Popular Sydney Beaches Closed, Beachgoers Blasted For Defying Social Distancing
A number of popular Sydney beaches have been closed after crowds refused to abide by social distancing measures to slow the spread of coronavirus.
Speaking to reporters on Saturday, federal Health Minister Greg Hunt criticised the crowds at Bondi Beach the day before.
"If you are breaking these rules you are putting, not just yourself, but you are putting other Australians at risk," he said.
He also called on local councils to crack down on the behaviour.
Shortly after, the NSW government took the matter into its own hands.
Announcing the closure of Bondi Beach, the state Police Minister David Elliott said the measure was not about being the "fun police" but to save lives.
"This is because we need you to be safe," Elliott said on Saturday afternoon.
"This is because we need the public to be aware they could be carrying the virus without even knowing."
Elliott said images of dozens of families using communal showers and toilets was worrying and disappointing.
"As the police minister, I cannot sit by and see the community not only ignore the laws but blatantly flout them" he said.
The minister warned other beaches across the state would also be closed if they exceed the 500 person crowd limit.
"If the community does not comply with the regulations and the health warnings, well then, this is going to become the new norm," Elliott said.
"If people do not comply, then police will have the power to move on individuals."
NSW Police Assistant Commissioner Karen Webb said while there were a number of powers police could use to ensure people comply with the public health regulations, using them was "the last thing police want to do".
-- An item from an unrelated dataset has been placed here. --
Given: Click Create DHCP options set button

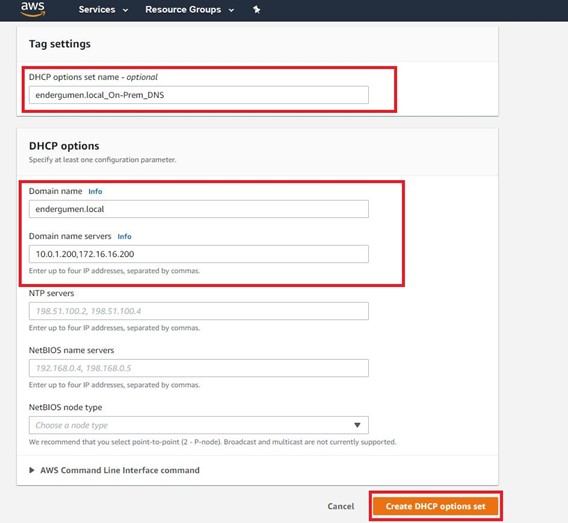Looking at the screenshot, I should [435, 506].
"NSW Police want to work with the community and it's a shared responsibility," Webb said.
"We ask people to follow the health warnings and take responsibility for yourselves and each other. It's a last resort for police to step in and take action."
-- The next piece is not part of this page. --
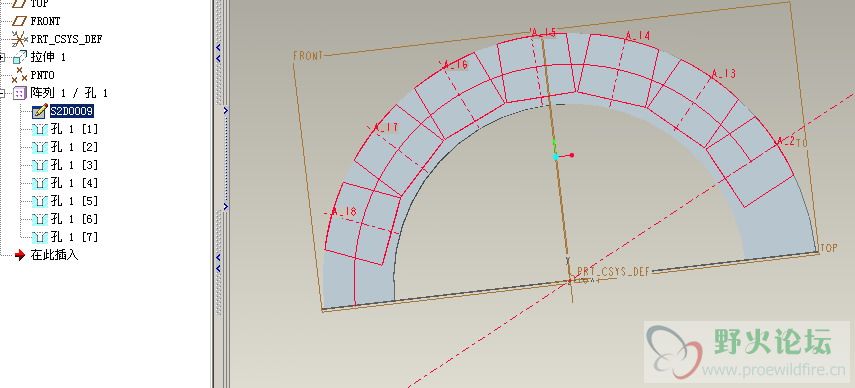855x388 pixels.
Task: Click the PNT0 datum point icon
Action: [x=20, y=75]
She said the laws were about protecting the community.
"It's a very dangerous disease and virus and we are trying to reduce the impact on the citizens of NSW," she said.
"These are unprecedented times where the pandemic is a severe health risk."
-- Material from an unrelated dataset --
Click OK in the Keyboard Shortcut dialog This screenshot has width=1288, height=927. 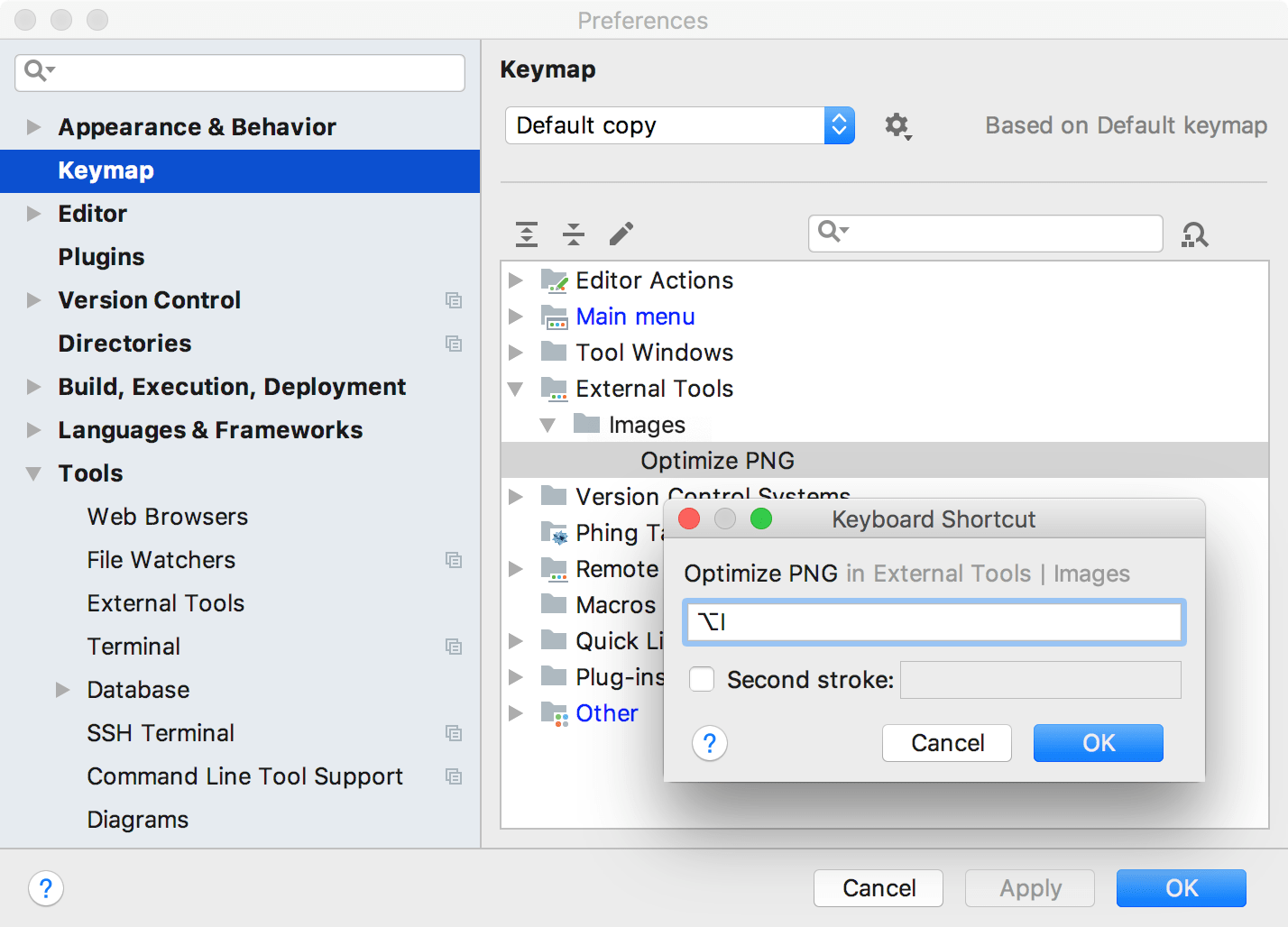pos(1098,743)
Surf Life Saving NSW said beaches will be closed across the state where crowds exceed 500 people.
Volunteer lifesavers and council lifeguards will be patrolling beaches and be directed to close them where necessary to comply with the mass gathering regulations.
“This is yet another way in which we are reacting to a constantly changing public safety environment in regards to this pandemic,” Surf Life Saving NSW President George Shales said.
“In the interests of public safety and the safety of our volunteers, we must heed the advice of the authorities and do what we can to put in place measures that might contain the spread of this virus,” he said.
Waverley Council said it closed all three of its popular beaches -- Bondi, Tamarama and Bronte -- immediately after the Minister's announcement on Saturday.
The beaches would remain closed until further notice as the council worked out how to deal with the new restrictions, local Mayor Paula Masselos said.
Masselos also urged anyone who was asked to move along from the beach to be respectful to lifeguards and volunteers.
“We have only just found out about this announcement, and need time to work through how it translates to the practical day to day," she said.
"If you're from across wider Sydney and are thinking to coming to Bondi, I welcome you to visit our local businesses but please don't plan on going to the beach as it is closed."
A short time later, Randwick Council announced it would also be closing its beaches on Sunday in response to the government's new regulations.
The popular Coogee, Maroubra and Clovelly beaches will all be closed.
No red/yellow flags will be on the beaches and instead, large 'closed' signs will be installed, the council said.
Local mayor Danny Said released a statement saying it was the "safest approach for everybody."
“Given the sunny weather forecast of 27 degrees for Sunday, it is highly likely that beach numbers will exceed the 500-person cap announced by the NSW Government today,” he said.
“Throughout this pandemic, our priority has always been public health and safety and we are again prioritising this by taking this proactive decision."
More than a third of the around 1000 COVID-19 cases recorded in Australia are in NSW. The state has also recorded six of the nation's seven deaths from the virus.